Rekayasa Pengendalian Banjir (Flood Control Engineering)

Rekayasa Pengendalian Banjir 
Sabtu, 27 Desember 2014

   Pada artikel ini saya akan membahas masalah banjir yang sepertinya sudah menjadi masalah yang tak kunjung selesai di Indonesia khususnya di Ibu Kota DKI Jakarta, telah banyak kerugian yang ditimbulkan akibat bencana banjir antara lain timbulnya banyak korban jiwa dan kerugian materil. Dalam cakupan pembicaraan yang luas, kita bisa melihat banjir sebagai suatu bagian dari siklus hidrologi, yaitu pada bagian air di permukaan bumi yang bergerak ke laut. Dalam siklus hidrologi kita dapat melihat bahwa volume air yang mengalir di permukaan bumi  dominan ditentukan oleh tingkat curah hujan dan tingkat peresapan air ke dalam tanah.

Hydrologic Cycle

Aliran Permukaan = Curah Hujan - (Resapan air ke tanah + Penguapan ke udara)
 
   Dari persamaan tersebut dapat dikatakan bahwa makin besar curah hujan maka aliran permukaan yang terjadi makin besar pula, tetapi jika tingkat resapan air dalam tanah cukup tinggi maka aliran air permukaan dapat tereduksi secara signifikan, dengan kata lain peranan kantong-kantong air dan daerah resapan air sangat berperan dalam mereduksi tingkat banjir. Banjir merupakan suatu keadaan dimana adanya aliran air berlebih yang menyebabkan terendamnya suatu daratan/wilayah. Secara umum banjir terjadi oleh beberapa penyebab baik yang ditimbulkan oleh manusia maupun dari alam, antara lain:
  • Akibat aktivitas manusia maupaun pihak terkait pada daerah hulu khususnya disepanjang aliran sungai, misalnya melakukan aktivitas penebangan liar (Ilegal Logging), penggalian tambang liar, perubahan tata guna lahan, dsb. Perluh diketahui bahwa vegetasi/pepohonan berperan dalam penyerapan air tanah (Infiltrasi), memperkecil kecepatan aliran air yang mengalir (run off)  serta menjaga kekuatan tebing secara alami.  

  • Akibat kurangnya  kesadaran masyarakat pada daerah hulu sampai hilir dalam  menjaga kebersihan saluran pembuangan/drainase/sungai seperti membuang sampah sembarang pada saluran/drainase dan sungai. Hal ini kelihatannya sepele tetapi sulit untuk dilakukan dan dibiasakan, tetapi dampak yang ditimbulkan sudah sangat jelas akan merugikan banyak pihak jika terjadi banjir. Dalam hal ini yang diperluhkan adalah kesadaran dan kedewasaan dalam membiasakan untuk tidak membuang sampah di sembarang tempat.

→ Data Tersedia
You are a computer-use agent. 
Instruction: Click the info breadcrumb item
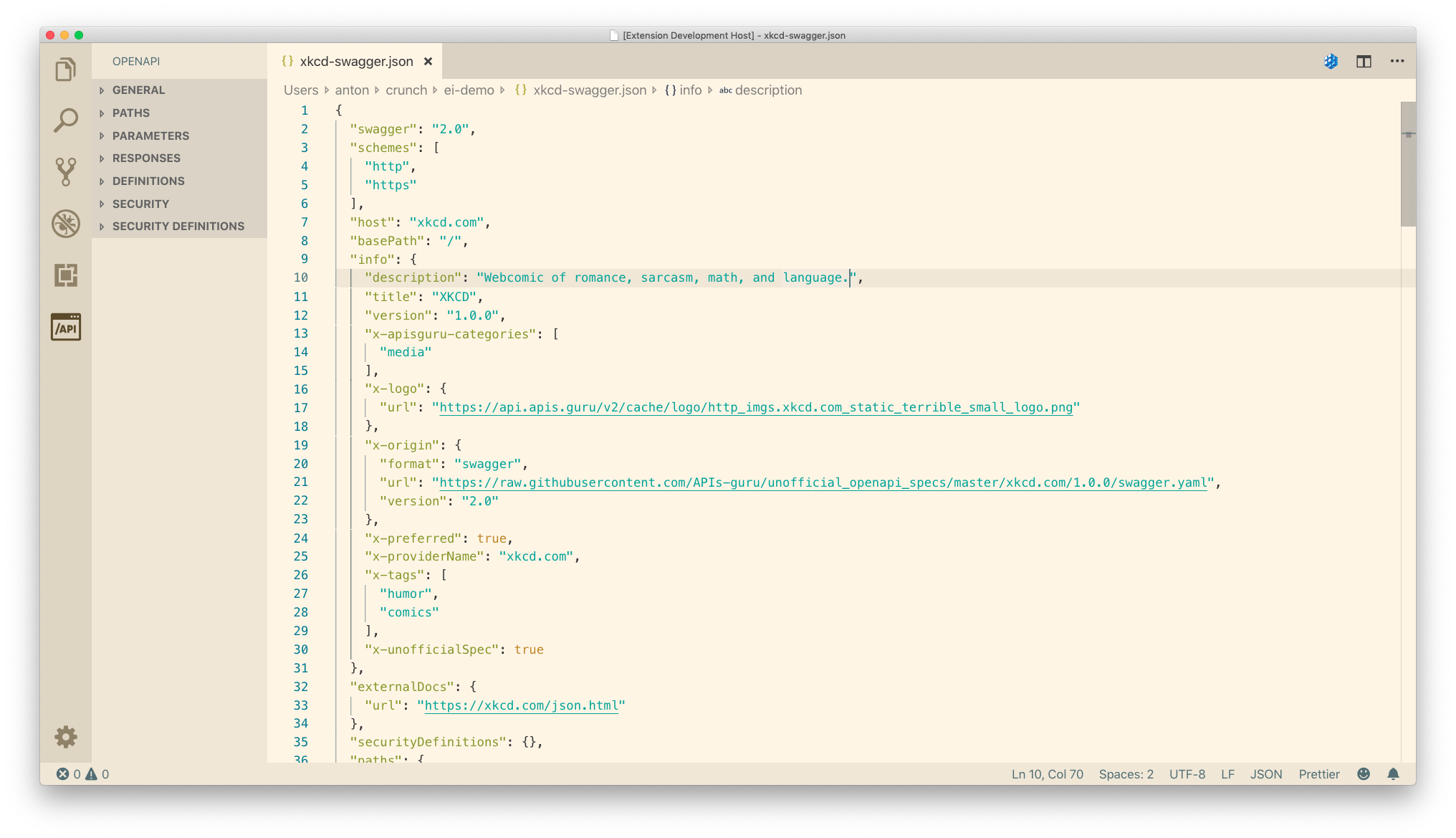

* * *

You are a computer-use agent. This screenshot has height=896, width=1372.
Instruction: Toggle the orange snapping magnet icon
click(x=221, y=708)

→ Daftar Tugas
1 - Menurut teks tentang pengendalian banjir, apa saja peran vegetasi atau pepohonan?
2 - Lanjutkan teks tentang pengendalian banjir mulai dari kalimat sesudah kalimat terakhir yang ditampilkan.
Data tersebut berasal dari sumber yang berbeda dengan cuplikan halaman.

→ Jawaban Soal
1 - Vegetasi berperan dalam penyerapan air tanah (infiltrasi), memperkecil kecepatan aliran air (run off), dan menjaga kekuatan tebing secara alami.

2 -
  • Akibat adanya aktivitas pemukiman di sekitar bantaran sungai / sekitar sungai, dengan adanya pembangunan pemukiman di sekitar sungai maka kapasitas penampungan penampang sungai akan berpengaruh terlebih jika masyarakat disekitar bantaran sungai sering membuang sampah di sepanjang sungai. Hal ini yang seharusnya menjadi peranan pemerintah dalam mengatasi masalah tersebut.
  • Akibat kurangnya daerah resapan air di sekitar aliran sungai, seperti kantong-kantong air alami berupa rawa, danau, anak-anak sungai, maupun kantong air buatan serta ruang terbuka hijau di perkotaan. Hal ini yang merupakan salah satu pemicuh besarnya dampak banjir pada daerah hilir karena kurangnya daerah tangkapan air ketika hujan turun.
  • Akibat meningkatnya jumlah bangunan-bangunan tinggi di daerah perkotaan serta pemukiman yang makin padat sehingga ruang penyerapan air dan terbuka hijau semakin berkurang pada daerah perkotaan. Hal ini yang perluh dilakukan oleh pihak terkait dalam manajemen perkotaan agar tetap mempertahankan daerah resapan air serta pengaturan tata letak pemukiman yang layak sehingga dampak banjir dapat tereduksi. 
  

  • Akibat tingkat curah hujan yang tinggi juga dapat berpengaruh terhadap banjir, tetapi jika kondisi alam yang terjaga dengan baik serta sistem drainase yang tetap terjaga kondisi dan kapasitasnya tentunya tidak berpengaruh terhadap curah hujan yang tinggi. 

  • Akibat air pasang laut (Back Water) yang menyebabkan aliran air dari perkotaan yang menuju ke laut kembali ke daratan sehingga mempengaruhi  pengaliran air pada drainase perkotaan dan berpotensi menimbulkan genangan banjir ketika intensitas hujan tinggi.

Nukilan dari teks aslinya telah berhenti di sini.